- [Problem to work on] Quote all entries in full, exactly.

- [Data in this exercise]
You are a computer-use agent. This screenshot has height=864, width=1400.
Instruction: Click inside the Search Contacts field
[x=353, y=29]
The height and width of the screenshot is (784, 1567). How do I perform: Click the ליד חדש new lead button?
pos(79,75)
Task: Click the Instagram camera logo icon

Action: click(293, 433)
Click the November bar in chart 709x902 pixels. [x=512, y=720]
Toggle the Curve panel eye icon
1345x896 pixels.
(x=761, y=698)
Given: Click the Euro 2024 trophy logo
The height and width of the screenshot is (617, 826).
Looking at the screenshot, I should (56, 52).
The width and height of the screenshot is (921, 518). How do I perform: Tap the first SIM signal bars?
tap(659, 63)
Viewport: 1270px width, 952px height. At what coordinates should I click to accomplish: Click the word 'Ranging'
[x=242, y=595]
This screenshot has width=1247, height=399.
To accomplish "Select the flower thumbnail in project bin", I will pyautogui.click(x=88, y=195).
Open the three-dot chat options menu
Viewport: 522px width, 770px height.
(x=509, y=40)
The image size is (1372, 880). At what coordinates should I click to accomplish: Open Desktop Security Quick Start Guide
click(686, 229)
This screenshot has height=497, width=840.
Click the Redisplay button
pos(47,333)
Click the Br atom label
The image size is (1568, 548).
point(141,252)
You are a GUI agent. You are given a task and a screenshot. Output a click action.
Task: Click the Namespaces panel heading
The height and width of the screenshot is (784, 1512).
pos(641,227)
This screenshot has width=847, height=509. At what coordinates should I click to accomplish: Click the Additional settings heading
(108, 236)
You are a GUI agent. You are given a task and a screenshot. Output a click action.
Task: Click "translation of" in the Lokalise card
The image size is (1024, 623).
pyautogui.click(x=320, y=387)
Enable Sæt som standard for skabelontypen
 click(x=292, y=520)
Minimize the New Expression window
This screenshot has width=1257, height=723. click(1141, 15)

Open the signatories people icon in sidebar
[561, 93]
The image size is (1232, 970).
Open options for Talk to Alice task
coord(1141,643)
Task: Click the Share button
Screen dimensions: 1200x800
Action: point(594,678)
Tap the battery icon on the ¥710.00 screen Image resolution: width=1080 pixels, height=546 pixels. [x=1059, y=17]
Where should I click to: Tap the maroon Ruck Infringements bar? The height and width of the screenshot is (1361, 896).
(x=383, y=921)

- [Answer section]
You are a computer-use agent. This screenshot has height=864, width=1400.
Instruction: Click inside the Search Contacts field
[x=353, y=29]
The height and width of the screenshot is (784, 1567). How do I perform: Click the ליד חדש new lead button?
pos(79,75)
Task: Click the Instagram camera logo icon

Action: click(293, 433)
Click the November bar in chart 709x902 pixels. [x=512, y=720]
Toggle the Curve panel eye icon
1345x896 pixels.
(x=761, y=698)
Given: Click the Euro 2024 trophy logo
The height and width of the screenshot is (617, 826).
Looking at the screenshot, I should (56, 52).
The width and height of the screenshot is (921, 518). How do I perform: Tap the first SIM signal bars?
tap(659, 63)
Viewport: 1270px width, 952px height. At what coordinates should I click to accomplish: Click the word 'Ranging'
[x=242, y=595]
This screenshot has width=1247, height=399.
To accomplish "Select the flower thumbnail in project bin", I will pyautogui.click(x=88, y=195).
Open the three-dot chat options menu
Viewport: 522px width, 770px height.
(x=509, y=40)
The image size is (1372, 880). At what coordinates should I click to accomplish: Open Desktop Security Quick Start Guide
click(686, 229)
This screenshot has height=497, width=840.
Click the Redisplay button
pos(47,333)
Click the Br atom label
The image size is (1568, 548).
point(141,252)
You are a GUI agent. You are given a task and a screenshot. Output a click action.
Task: Click the Namespaces panel heading
The height and width of the screenshot is (784, 1512).
pos(641,227)
This screenshot has width=847, height=509. At what coordinates should I click to accomplish: Click the Additional settings heading
(108, 236)
You are a GUI agent. You are given a task and a screenshot. Output a click action.
Task: Click "translation of" in the Lokalise card
The image size is (1024, 623).
pyautogui.click(x=320, y=387)
Enable Sæt som standard for skabelontypen
 click(x=292, y=520)
Minimize the New Expression window
This screenshot has width=1257, height=723. click(1141, 15)

Open the signatories people icon in sidebar
[561, 93]
The image size is (1232, 970).
Open options for Talk to Alice task
coord(1141,643)
Task: Click the Share button
Screen dimensions: 1200x800
Action: point(594,678)
Tap the battery icon on the ¥710.00 screen Image resolution: width=1080 pixels, height=546 pixels. [x=1059, y=17]
Where should I click to: Tap the maroon Ruck Infringements bar? The height and width of the screenshot is (1361, 896).
(x=383, y=921)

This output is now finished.